Earlier, we touched on the topic of social classes and how my mother often warned me against playing with the ‘dirty’ working class boys, despite her own background. Of course, there were lads with whom I enjoyed playing with. They were good and smart. However, there were also lads like Kenny Osborne who made it much more difficult to disagree with my mother. He was the boy who nearly got electrocuted.
I would say that Kenny was the worst of those boys who populated the working class streets behind our house. He was 11 years old and lived not far away in Hampton Avenue at that time. He became infamous for his bad behaviour, but the most memorable event had him end up on the front page of the local newspaper. That day the headline read: “BOY NEARLY ELECTROCUTED BY 40,000 VOLTS SAVED BY WELLIES.” Kenny, like the little monkeys all boys are, loved climbing up anything that could be climbed up. The typical lad would just be happy climbing up trees; but Kenny was not a typical lad. He was way more ‘advanced’ and preferred climbing up electric poles.
According to the newspaper, Kenny had been lucky that day. The electric shock had knocked him to the ground, but he was saved by the rubber wellington boots that he was wearing. The newspaper had interviewed his father afterwards who said ironically, “I’ve told him a hundred times not to wear those wellies with big holes in them!”
After that incident, it was probably harder for parents to maintain authority over their children.
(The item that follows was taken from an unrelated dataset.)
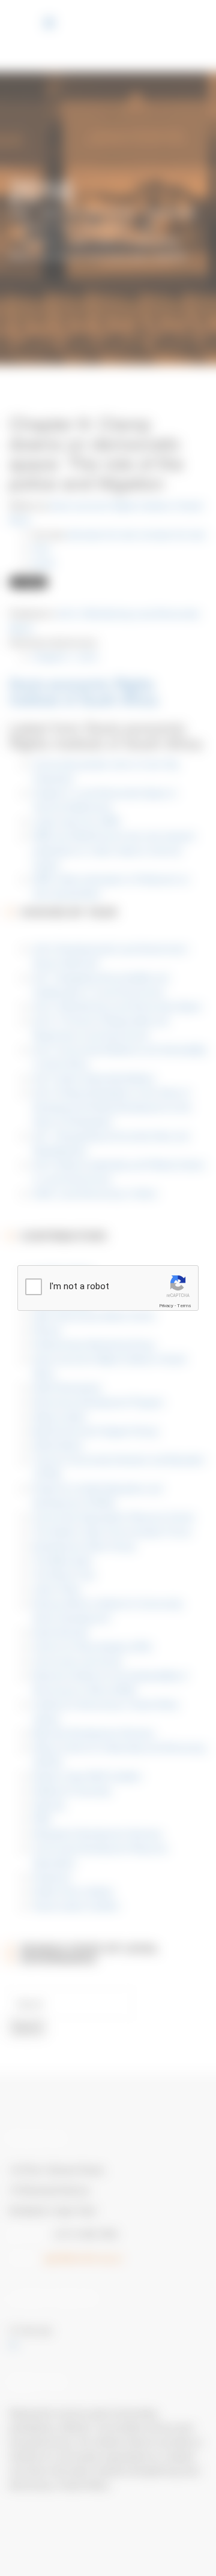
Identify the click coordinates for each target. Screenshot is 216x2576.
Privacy (166, 1305)
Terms (184, 1305)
How could they even challenge the idea that Kenny’s stubbornness saved his life? Although, if I had been a parent at that time, I would have countered that had he not been stubborn and just climbed trees, he wouldn’t have needed saving at all. Looking back, I see Kenny as the antithesis of Bertha, the good little girl who was eaten by the wolf, because the wolf had heard her medals clinking together101.
In retrospect, where did I get this story from? Well it was obviously from my mother. So, although she wanted to distance herself from her working class roots, she saw something ‘daring’ and ‘heroic’ in Kenny’s behaviour. Let’s face it, the son of a doctor or a lawyer would be well-behaved and always clinging to his mother’s skirt. It was these kinds of boys we despised as kids – that is, ‘mummy’s boys’. In other words, my mother’s character was some kind of contradiction of opposites, she ‘despised’ her peasant and working class roots, but also romanticized them.